:: Page extract ::
◇ ◇ ◇

UK ‘Conversion Therapy’ & Gender Identity Survey: an analysis

Transgender Trend 6 April 2021
Family First Comment: Another flawed study by gender activists – this time from the UK…
– Out of a total 1504 responses to the survey, only 51 respondents had undergone ‘gender identity conversion therapy’. Only half of those 51 said that it did not work for them and wouldn’t recommend it!
– The analysis excluded 28% of the survey responses. Many of these were omitted for being ‘transphobic’. Presumably any responses by detransitioners such as Keira Bell or Sinead Watson—who now regret being given medical ‘treatments’ for gender dysphoria—would likewise have been excluded.
– The research reported in the pamphlet has little, if any, scientific value. It reinforces the impression that the proposed legislation is motivated by the desire to further institutionalize gender ideology rather than the need to address a real social problem.
But watch NZ politicians try and refer to it!
Please do.

The latest salvo in the campaign to legislate for gender ideology is the 2020 ‘Conversion Therapy’ & Gender Identity Survey. It was produced by organizations with a combined earning power £12m per year: Stonewall (£8.3m), the LGBT Foundation (£2.7m), Mermaids (£0.9m), the Gender Identity Research and Education Society (£0.1m annual income), and the Ozanne Foundation. Given their resources, one might have expected something more than a pamphlet of 20 pages. It reports research that is fundamentally flawed.

◇ ◇ ◇

:: Data shown ::
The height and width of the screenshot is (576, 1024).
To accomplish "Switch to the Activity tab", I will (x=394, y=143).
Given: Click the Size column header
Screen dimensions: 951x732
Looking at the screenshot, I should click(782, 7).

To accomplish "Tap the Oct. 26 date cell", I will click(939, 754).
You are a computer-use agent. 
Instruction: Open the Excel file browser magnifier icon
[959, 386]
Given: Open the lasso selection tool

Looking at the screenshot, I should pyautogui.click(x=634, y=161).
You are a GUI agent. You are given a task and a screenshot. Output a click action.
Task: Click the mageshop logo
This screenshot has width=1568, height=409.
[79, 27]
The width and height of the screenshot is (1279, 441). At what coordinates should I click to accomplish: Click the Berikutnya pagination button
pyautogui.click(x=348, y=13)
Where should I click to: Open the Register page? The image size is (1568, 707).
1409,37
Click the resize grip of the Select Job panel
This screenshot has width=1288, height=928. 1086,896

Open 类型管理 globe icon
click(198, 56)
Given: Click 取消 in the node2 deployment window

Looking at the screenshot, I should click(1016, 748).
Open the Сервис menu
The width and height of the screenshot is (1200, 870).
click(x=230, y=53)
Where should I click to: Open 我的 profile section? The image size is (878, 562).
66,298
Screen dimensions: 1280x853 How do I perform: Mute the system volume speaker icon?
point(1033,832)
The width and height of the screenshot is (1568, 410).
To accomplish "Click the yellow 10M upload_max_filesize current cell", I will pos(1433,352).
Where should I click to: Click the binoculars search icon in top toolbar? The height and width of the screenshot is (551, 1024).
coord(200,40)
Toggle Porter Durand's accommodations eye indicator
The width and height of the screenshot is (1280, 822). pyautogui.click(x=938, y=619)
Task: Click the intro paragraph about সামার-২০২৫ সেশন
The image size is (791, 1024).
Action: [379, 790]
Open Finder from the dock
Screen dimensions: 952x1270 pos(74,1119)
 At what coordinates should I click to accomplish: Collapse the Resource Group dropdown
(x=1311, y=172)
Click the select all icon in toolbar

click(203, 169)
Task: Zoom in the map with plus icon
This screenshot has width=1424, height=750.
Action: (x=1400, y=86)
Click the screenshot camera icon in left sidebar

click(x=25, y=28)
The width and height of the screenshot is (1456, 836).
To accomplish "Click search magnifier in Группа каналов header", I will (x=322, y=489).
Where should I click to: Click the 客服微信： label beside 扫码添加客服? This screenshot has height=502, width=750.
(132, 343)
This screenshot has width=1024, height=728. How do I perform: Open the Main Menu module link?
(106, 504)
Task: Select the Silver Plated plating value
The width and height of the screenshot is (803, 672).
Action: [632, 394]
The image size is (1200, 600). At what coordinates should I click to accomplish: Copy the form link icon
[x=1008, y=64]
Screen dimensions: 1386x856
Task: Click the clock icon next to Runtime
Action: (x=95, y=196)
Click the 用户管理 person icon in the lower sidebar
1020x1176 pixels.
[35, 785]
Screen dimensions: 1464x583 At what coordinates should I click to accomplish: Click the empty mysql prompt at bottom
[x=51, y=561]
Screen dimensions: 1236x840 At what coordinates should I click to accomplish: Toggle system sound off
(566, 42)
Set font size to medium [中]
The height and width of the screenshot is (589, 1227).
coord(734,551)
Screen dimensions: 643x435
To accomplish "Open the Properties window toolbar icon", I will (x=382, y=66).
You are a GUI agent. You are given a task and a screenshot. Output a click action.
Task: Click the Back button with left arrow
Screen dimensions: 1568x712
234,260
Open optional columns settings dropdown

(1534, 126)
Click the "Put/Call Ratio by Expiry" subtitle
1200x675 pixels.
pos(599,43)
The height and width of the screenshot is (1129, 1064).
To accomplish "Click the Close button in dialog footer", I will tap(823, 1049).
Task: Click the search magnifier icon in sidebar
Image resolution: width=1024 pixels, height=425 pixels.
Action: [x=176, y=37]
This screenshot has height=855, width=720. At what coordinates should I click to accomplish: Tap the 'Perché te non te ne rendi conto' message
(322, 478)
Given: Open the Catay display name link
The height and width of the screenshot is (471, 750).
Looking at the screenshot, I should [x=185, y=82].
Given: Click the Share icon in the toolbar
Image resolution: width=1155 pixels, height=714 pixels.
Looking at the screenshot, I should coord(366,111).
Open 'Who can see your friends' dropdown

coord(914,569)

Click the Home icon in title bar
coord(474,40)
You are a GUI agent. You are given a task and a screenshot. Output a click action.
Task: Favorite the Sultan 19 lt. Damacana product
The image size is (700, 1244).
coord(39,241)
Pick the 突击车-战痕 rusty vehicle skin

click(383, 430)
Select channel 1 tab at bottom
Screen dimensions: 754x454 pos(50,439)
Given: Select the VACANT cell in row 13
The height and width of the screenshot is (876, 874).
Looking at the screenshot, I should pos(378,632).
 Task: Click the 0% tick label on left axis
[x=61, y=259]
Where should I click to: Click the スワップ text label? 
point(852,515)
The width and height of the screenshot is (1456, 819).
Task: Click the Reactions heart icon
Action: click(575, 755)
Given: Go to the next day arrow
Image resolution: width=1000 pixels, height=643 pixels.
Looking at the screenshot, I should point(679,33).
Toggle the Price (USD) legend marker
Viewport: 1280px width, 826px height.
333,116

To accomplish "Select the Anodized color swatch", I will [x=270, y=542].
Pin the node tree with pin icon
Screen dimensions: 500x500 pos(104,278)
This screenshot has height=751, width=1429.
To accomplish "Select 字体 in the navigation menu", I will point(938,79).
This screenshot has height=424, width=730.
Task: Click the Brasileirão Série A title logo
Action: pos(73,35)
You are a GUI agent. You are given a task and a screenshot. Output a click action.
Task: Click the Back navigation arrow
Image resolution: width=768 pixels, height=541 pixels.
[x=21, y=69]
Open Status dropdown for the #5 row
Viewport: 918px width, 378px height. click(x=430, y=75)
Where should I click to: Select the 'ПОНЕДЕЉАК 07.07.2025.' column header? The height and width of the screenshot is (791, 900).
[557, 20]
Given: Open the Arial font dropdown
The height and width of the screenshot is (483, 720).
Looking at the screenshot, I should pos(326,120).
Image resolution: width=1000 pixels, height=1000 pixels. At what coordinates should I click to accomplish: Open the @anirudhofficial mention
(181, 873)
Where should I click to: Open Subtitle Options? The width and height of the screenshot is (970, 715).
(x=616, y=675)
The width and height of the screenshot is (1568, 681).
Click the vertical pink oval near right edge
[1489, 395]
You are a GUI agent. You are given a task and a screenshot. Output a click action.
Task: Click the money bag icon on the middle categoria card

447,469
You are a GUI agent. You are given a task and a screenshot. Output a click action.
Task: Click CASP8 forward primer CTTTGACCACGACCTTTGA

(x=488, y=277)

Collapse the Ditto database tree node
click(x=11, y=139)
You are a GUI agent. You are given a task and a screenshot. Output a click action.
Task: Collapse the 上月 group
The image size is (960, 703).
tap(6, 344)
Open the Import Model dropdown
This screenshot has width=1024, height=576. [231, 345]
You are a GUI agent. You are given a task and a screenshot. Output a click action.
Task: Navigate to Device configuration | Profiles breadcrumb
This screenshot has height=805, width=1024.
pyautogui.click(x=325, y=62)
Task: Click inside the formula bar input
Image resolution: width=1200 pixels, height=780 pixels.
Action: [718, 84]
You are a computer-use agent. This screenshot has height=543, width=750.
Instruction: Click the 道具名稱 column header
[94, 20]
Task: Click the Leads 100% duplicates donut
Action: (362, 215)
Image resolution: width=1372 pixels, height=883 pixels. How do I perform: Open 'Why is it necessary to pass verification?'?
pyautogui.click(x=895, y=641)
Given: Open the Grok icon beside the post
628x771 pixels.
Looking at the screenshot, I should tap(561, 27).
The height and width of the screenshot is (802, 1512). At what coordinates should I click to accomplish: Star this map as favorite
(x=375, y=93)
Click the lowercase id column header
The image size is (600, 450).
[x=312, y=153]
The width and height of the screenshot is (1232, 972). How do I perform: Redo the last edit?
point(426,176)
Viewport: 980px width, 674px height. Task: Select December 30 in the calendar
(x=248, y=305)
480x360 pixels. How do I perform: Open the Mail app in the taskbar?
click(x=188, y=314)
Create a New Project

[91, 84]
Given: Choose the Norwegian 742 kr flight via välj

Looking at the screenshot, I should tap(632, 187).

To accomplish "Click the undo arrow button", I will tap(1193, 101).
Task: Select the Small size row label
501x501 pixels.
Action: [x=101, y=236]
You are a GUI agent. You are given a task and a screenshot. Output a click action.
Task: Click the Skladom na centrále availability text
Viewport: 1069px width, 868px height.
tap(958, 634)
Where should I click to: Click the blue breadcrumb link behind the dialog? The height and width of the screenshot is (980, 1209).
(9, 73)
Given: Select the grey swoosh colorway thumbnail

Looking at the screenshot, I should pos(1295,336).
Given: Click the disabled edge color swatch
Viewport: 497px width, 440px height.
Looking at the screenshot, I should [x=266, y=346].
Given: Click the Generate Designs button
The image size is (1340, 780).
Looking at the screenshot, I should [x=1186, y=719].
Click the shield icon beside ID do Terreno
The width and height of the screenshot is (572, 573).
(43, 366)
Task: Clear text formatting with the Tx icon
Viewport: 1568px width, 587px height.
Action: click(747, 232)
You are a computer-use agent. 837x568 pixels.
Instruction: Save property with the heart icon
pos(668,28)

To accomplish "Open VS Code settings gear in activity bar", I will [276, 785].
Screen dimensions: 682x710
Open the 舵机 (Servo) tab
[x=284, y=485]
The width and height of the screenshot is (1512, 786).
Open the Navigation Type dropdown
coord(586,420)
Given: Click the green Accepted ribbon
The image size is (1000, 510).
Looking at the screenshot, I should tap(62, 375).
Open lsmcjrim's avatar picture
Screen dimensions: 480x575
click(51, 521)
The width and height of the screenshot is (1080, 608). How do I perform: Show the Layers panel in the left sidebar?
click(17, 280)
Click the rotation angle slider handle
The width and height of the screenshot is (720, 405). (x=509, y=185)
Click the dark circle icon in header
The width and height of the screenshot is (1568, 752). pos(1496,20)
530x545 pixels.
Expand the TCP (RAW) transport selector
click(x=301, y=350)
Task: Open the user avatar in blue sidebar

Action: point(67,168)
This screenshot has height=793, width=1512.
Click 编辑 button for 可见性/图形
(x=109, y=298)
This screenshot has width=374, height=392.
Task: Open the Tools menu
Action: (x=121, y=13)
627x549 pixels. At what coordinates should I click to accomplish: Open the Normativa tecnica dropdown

◇ ◇ ◇

:: Activity list ::
(a) Repeat the passage of the survey analysis between "But watch NZ" and "is fundamentally flawed.", inclusive.
(b) According to the survey analysis, how many pages long is the pamphlet?

:: Expected outputs ::
(a)
But watch NZ politicians try and refer to it!
Please do.

The latest salvo in the campaign to legislate for gender ideology is the 2020 ‘Conversion Therapy’ & Gender Identity Survey. It was produced by organizations with a combined earning power £12m per year: Stonewall (£8.3m), the LGBT Foundation (£2.7m), Mermaids (£0.9m), the Gender Identity Research and Education Society (£0.1m annual income), and the Ozanne Foundation. Given their resources, one might have expected something more than a pamphlet of 20 pages. It reports research that is fundamentally flawed.

(b) 20 pages